Textauszug
Mit 18 Jahren galt Sören Ihssen als kommende Nummer Eins im Tor des belgischen Erstligisten KV Mechelen. Zwei Jahre später spielt er in der deutschen Kreisklasse für einen Studentenverein – und ist dabei vollkommen mit sich im Reinen. Was ist passiert auf dem Weg von Belgien nach Deutschland? Eine Spurensuche zwischen Ascheplätzen und Frustbieren.
Donnerstag Abend im Sportzentrum Süd in Heidelberg. Zwischen Sozialwohnungen und dem örtlichen Rugbyverein trainiert die zweite Mannschaft des Heidelberger SC auf einem viel zu großen Ascheplatz. Kunterbunt zusammengewürfelte Trainingshütchen markieren ein Spielfeld mit zwei Jugendtoren. Gespielt wird sechs gegen sechs, rot gegen bunt. Das nasskalte Wetter passt zur Trainingsleistung der größtenteils studentisch besetzten Kickertruppe: kaum eine Passfolge übersteht den zweiten Mitspieler, ob ein Ball mit der Innenseite oder dem Schienbein gespielt wird, ist größtenteils Zufall. Der ramponierte Hartplatz mit seinen Schlaglöchern und Sandhügeln gibt den unbeholfenen Bemühungen der Kreisklasse-Mannschaft den Rest. Nach zehn Minuten steht es noch immer Null zu Null, die gegenseitigen Schuldzuweisungen nehmen Überhand. Einem der beiden Torhüter wird es nun zu bunt: Genervt pflückt er eine Flanke aus der Luft, dribbelt anschließend die gesamte, gegnerische Mannschaft aus und knallt den Ball aus fünfzehn Metern in den Winkel. Sein Gegenüber winkt frustriert ab, die Reaktion seiner Mitspieler schwankt zwischen Anerkennung und Scham über das eigene Unvermögen: der Torhüter als bester Techniker der eigenen Mannschaft – so etwas tut selbst in der Kreisklasse weh. Da hilft es auch nichts, dass es sich um einen ehemaligen Profitorhüter handelt, der kurzerhand seine Karriere an den Nagel gehängt hatte, um in Heidelberg Physik zu studieren. Torhüter bleibt schließlich Torhüter.

Bereitgestelltes Material
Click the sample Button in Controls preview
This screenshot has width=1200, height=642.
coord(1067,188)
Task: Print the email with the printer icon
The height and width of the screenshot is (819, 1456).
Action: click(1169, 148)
* * *
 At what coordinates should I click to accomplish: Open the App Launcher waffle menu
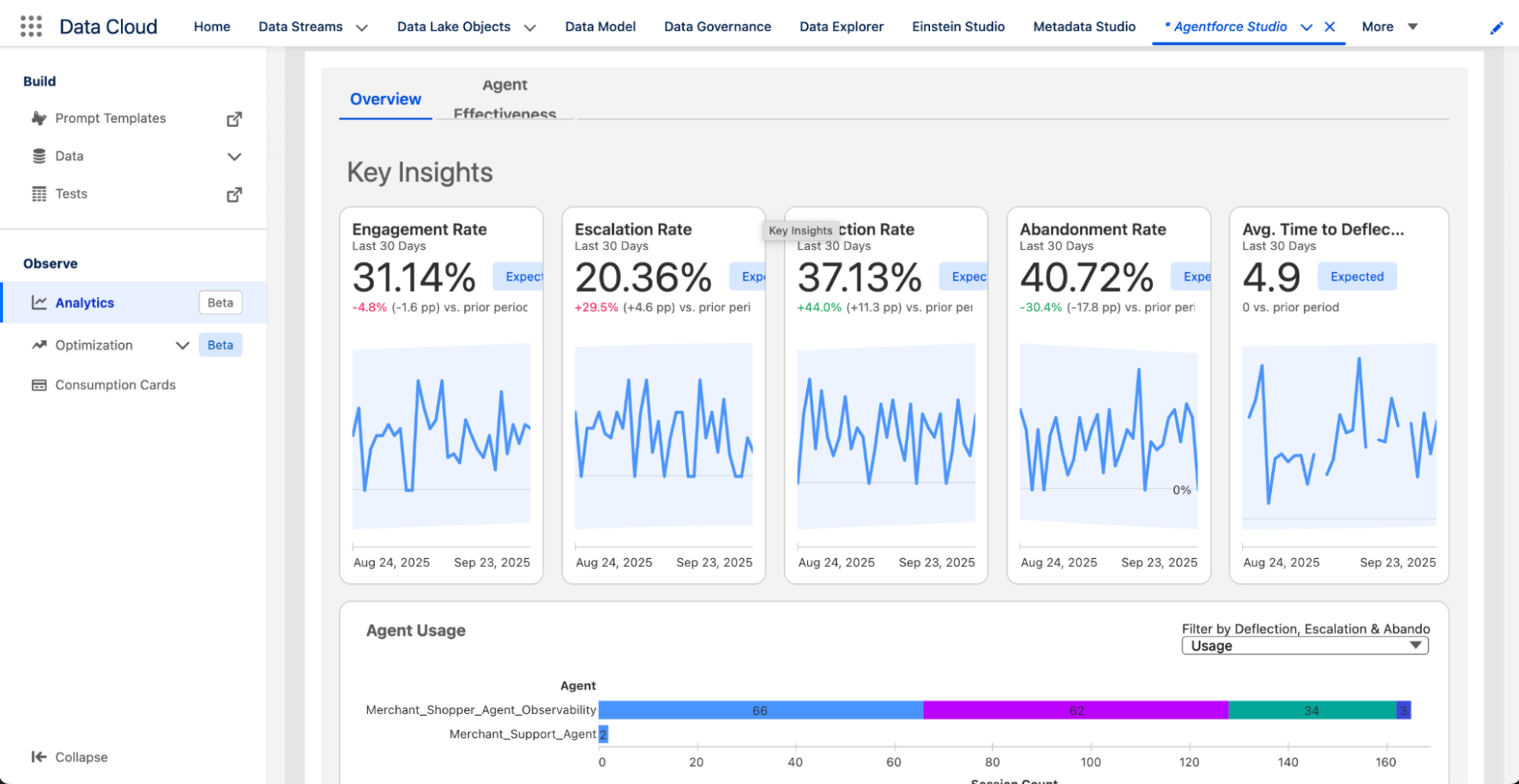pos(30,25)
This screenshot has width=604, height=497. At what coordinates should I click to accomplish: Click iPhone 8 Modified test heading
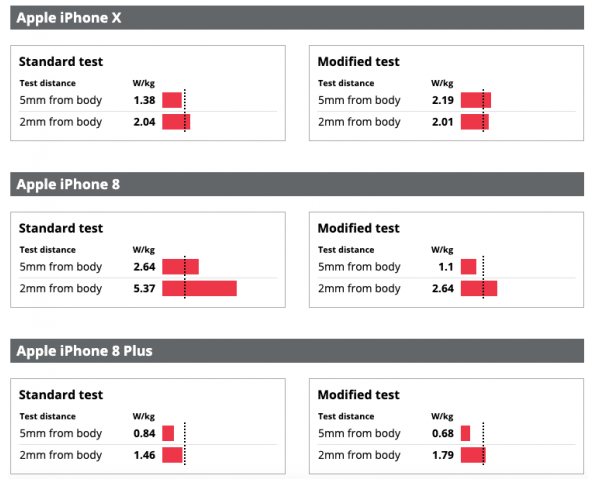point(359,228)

Aufgabe
Welches Fach studiert der ehemalige Profitorhüter laut dem Textauszug in Heidelberg? Das Material steht in keinem Zusammenhang mit dem Textauszug.

Lösung
Er studiert in Heidelberg Physik.